Edit the material below by giving the lines again, starting with the line with "Given: Collapse the Regular Earnings section" and going on through the line with "The width and", with "Regular Earnings" changed to "Overtime Pay" and nothing else altered. Return only those lines.

→ DATA RECORDS:
########

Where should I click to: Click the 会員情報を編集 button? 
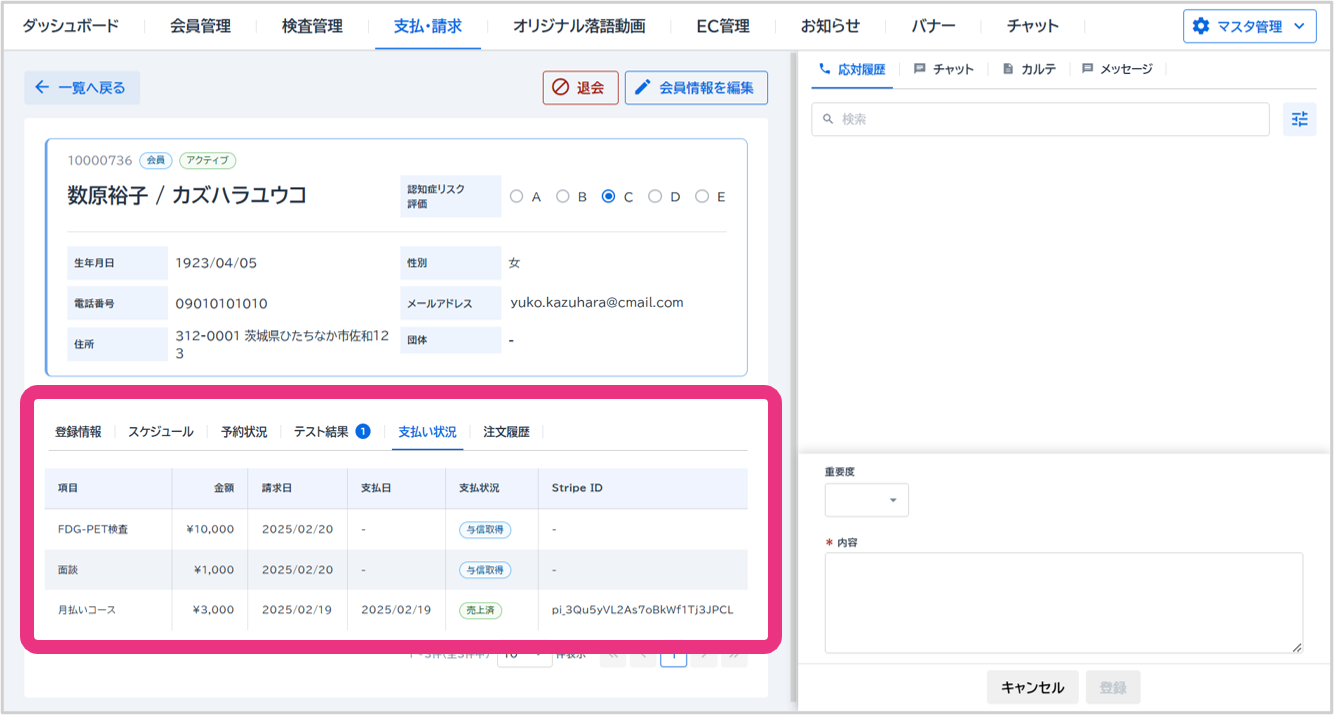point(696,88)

########

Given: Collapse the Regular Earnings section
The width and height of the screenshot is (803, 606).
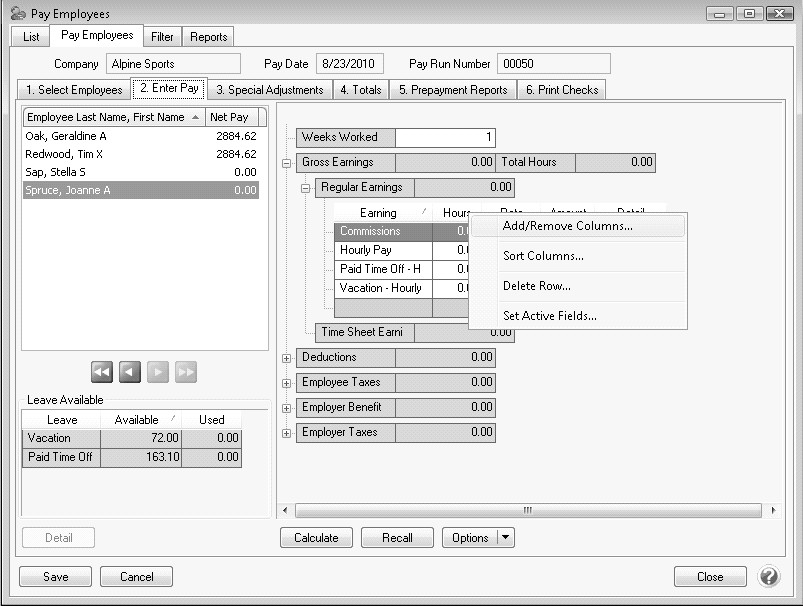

########

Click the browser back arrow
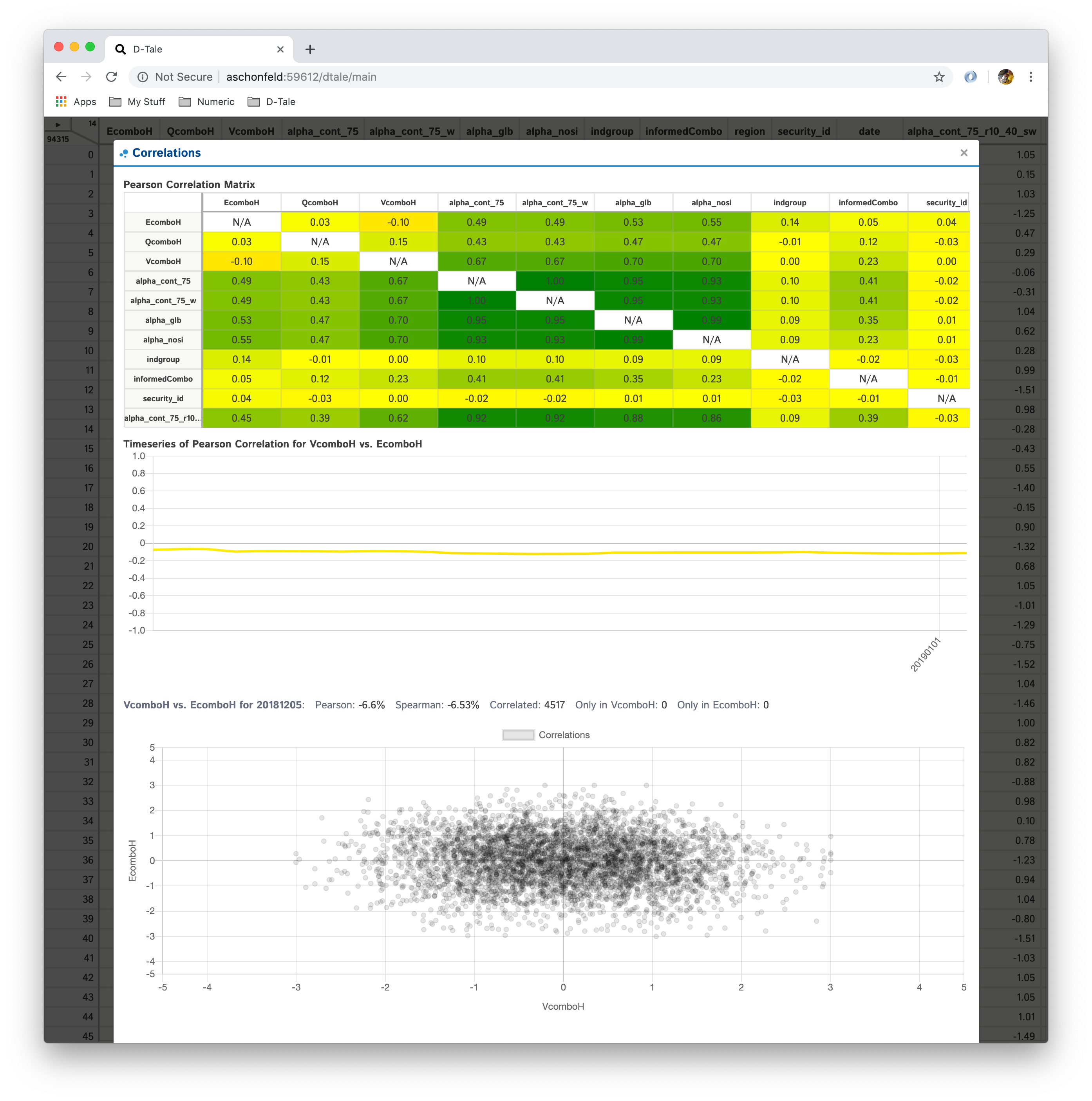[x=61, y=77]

########

→ RESPONSE TO THIS EXERCISE:
Given: Collapse the Overtime Pay section
The width and height of the screenshot is (803, 606).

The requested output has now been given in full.